Problem requirements.
Retype nothing except the lines below from the one with "Viewport: 597px width, 470px height." through the one with "The height and", exactly, with images left out.

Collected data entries
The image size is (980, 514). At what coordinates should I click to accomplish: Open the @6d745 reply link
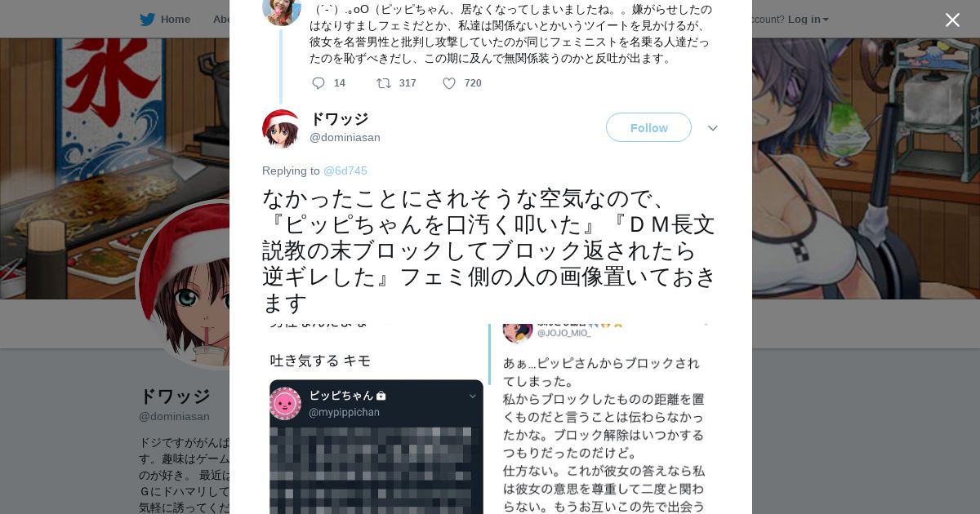345,171
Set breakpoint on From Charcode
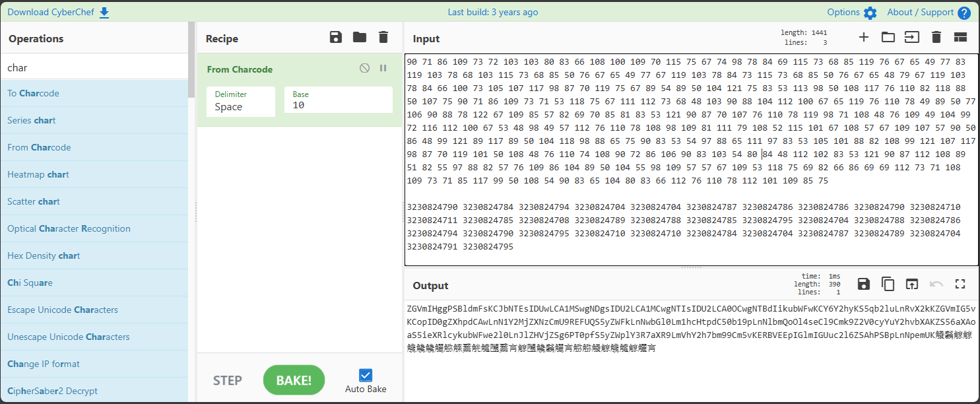 [383, 69]
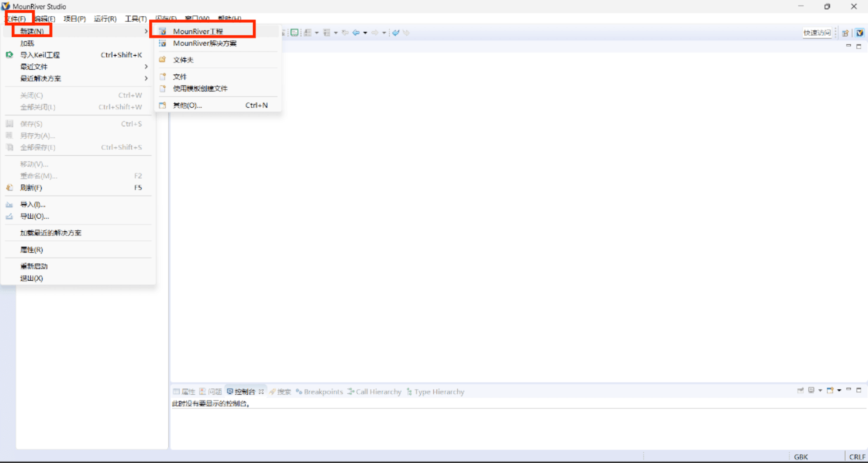Minimize the console panel view

pos(849,390)
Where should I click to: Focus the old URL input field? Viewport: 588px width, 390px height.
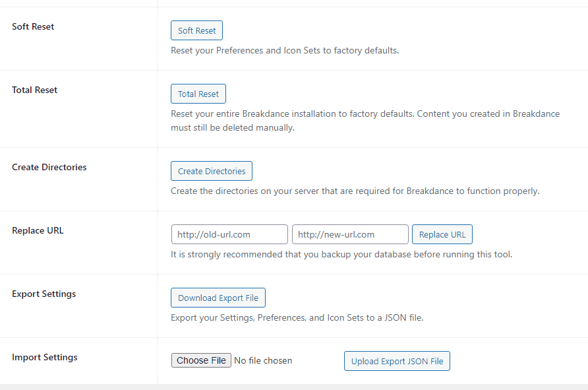[x=229, y=234]
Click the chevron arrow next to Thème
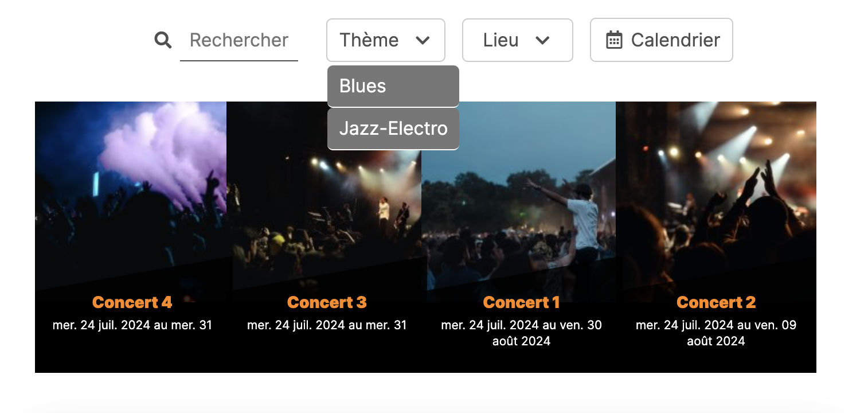 (423, 40)
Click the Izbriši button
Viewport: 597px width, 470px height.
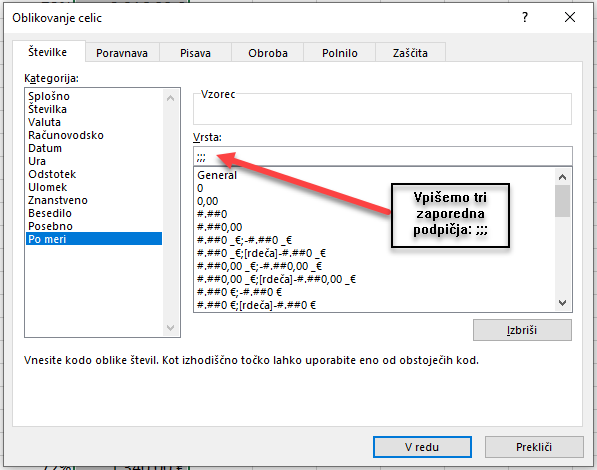click(x=522, y=330)
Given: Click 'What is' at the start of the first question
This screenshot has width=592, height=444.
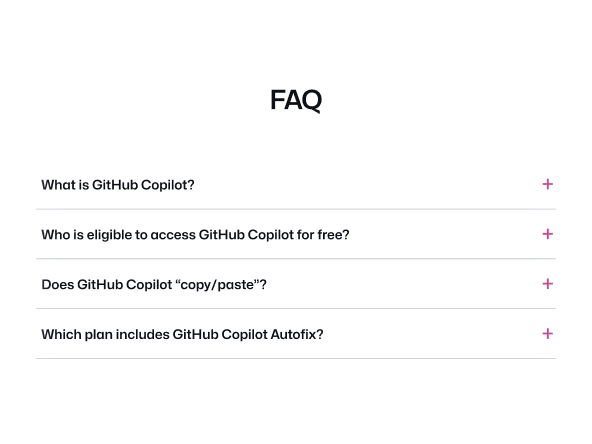Looking at the screenshot, I should pyautogui.click(x=65, y=185).
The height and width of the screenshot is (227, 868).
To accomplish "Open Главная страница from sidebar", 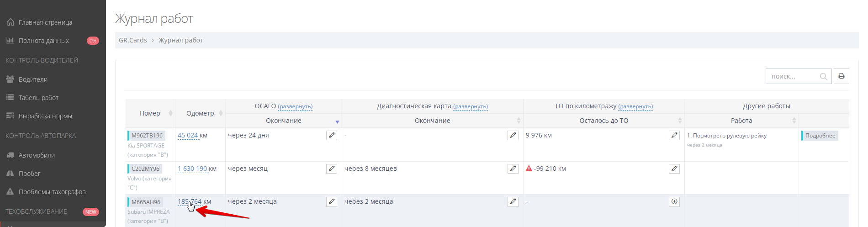I will pyautogui.click(x=45, y=22).
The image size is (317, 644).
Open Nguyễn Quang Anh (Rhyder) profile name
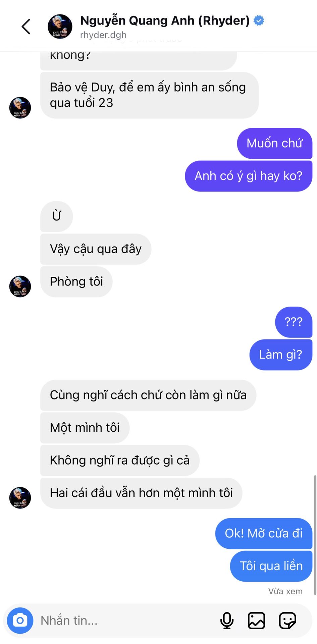click(x=165, y=20)
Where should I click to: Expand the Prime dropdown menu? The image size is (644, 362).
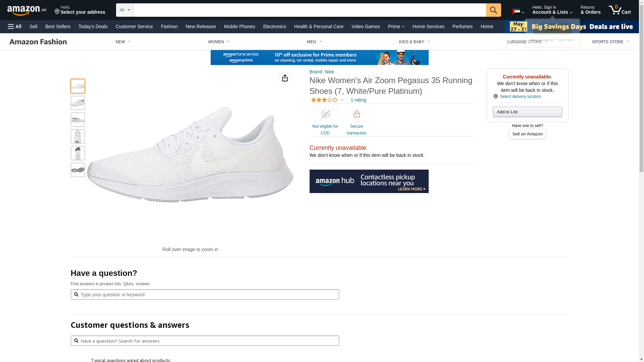click(x=396, y=26)
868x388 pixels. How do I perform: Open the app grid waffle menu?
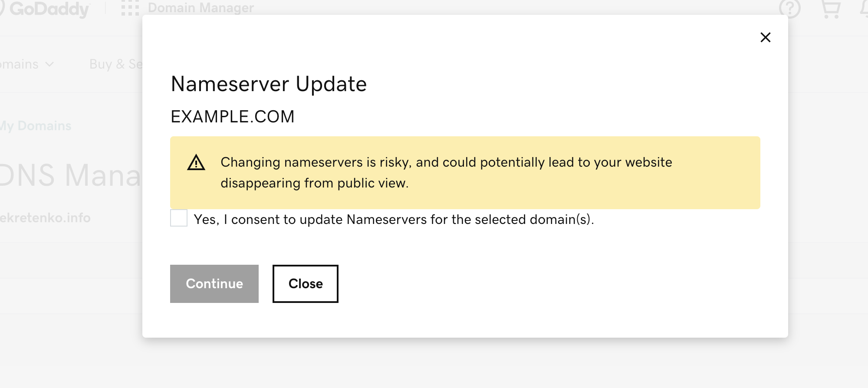pyautogui.click(x=130, y=7)
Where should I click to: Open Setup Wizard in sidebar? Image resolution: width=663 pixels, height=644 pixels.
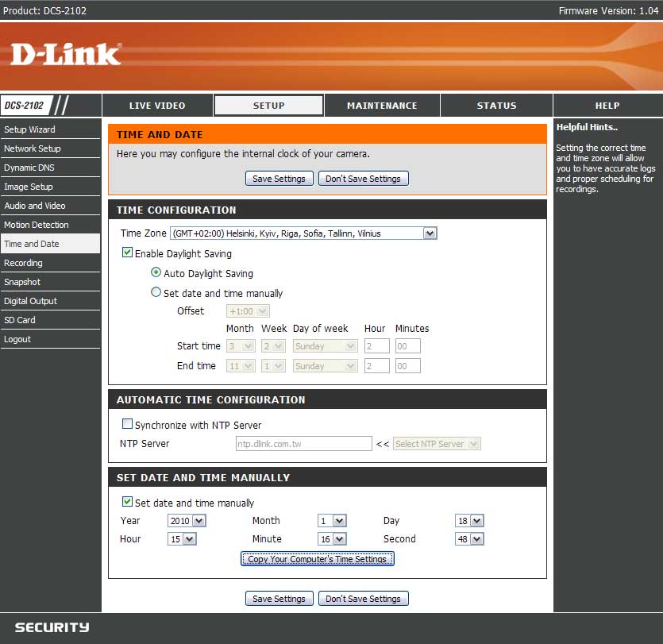click(x=29, y=129)
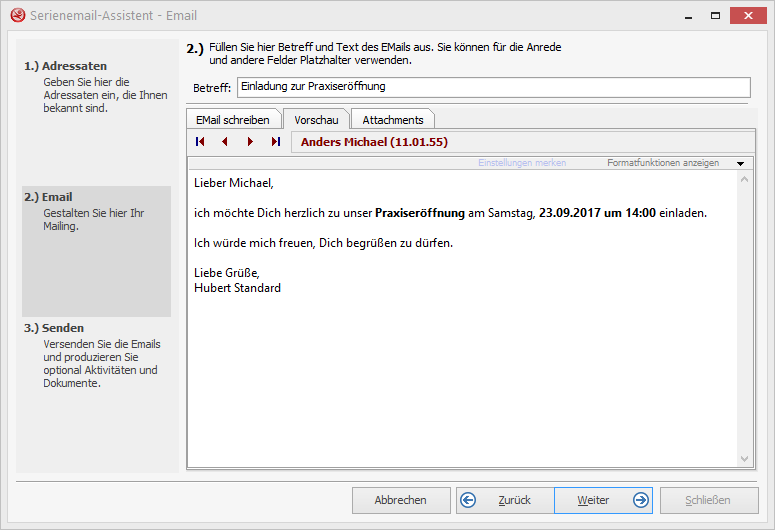Open the Attachments tab
Screen dimensions: 775x530
pyautogui.click(x=392, y=120)
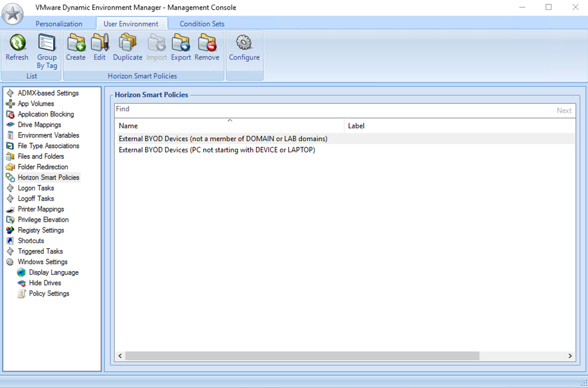Click the Label column header

tap(356, 126)
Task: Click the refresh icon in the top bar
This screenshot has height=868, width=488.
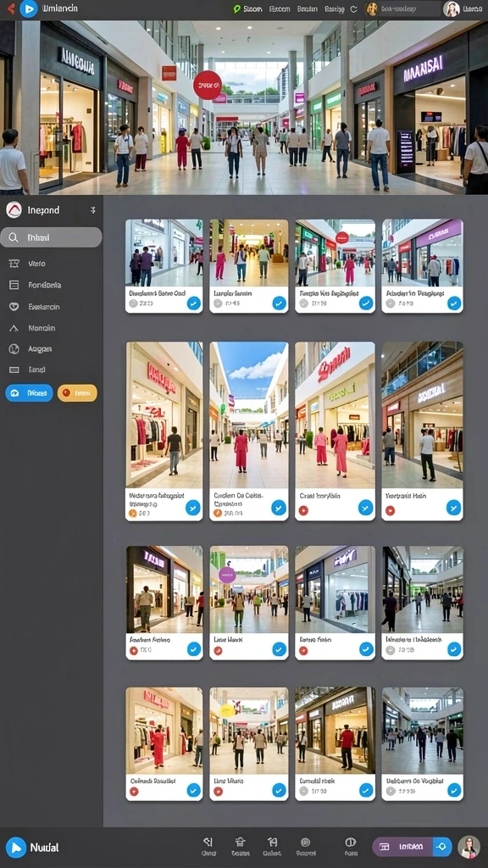Action: (353, 8)

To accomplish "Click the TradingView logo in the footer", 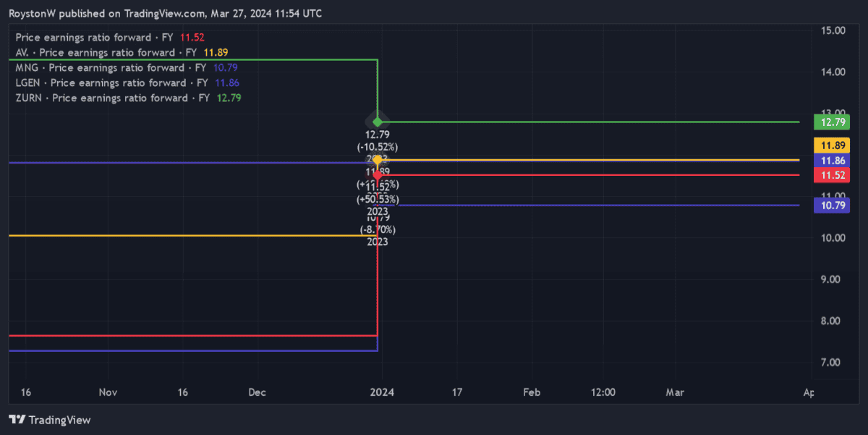I will click(x=50, y=420).
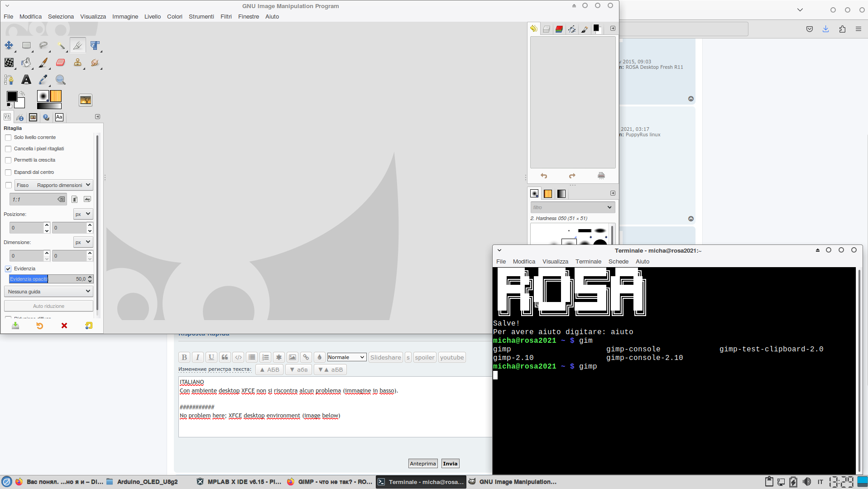
Task: Expand the brush 'filtro' combo box
Action: (572, 207)
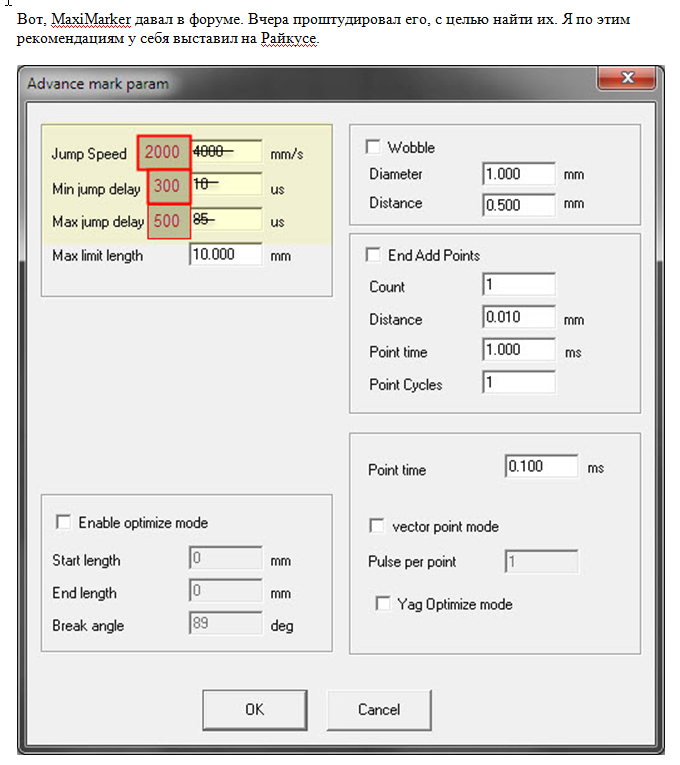
Task: Click the Cancel button
Action: 379,709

Answer space.
Viewport: 597px width, 470px height.
click(x=522, y=330)
Given: Click 'What is' at the start of the first question
This screenshot has width=592, height=444.
Looking at the screenshot, I should pyautogui.click(x=65, y=185).
The height and width of the screenshot is (227, 868).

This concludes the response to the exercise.